Give as a numbered list the lines beginning with the line that contains "Viewport: 1359px width, 607px height." and continuing through the line that contains "[x=1143, y=34]", leaving out any blank lines.

== Data section ==
━━━━━━

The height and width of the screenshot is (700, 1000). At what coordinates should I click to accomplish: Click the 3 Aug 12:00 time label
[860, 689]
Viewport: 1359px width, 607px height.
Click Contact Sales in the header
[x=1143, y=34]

━━━━━━

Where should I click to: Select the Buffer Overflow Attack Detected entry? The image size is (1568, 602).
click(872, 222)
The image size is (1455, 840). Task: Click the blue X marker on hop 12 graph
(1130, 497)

━━━━━━

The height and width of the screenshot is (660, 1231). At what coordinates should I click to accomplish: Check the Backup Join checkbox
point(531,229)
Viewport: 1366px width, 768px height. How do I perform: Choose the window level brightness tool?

━━━━━━

== Task response ==
1. Viewport: 1359px width, 607px height.
2. Click Contact Sales in the header
3. [x=1143, y=34]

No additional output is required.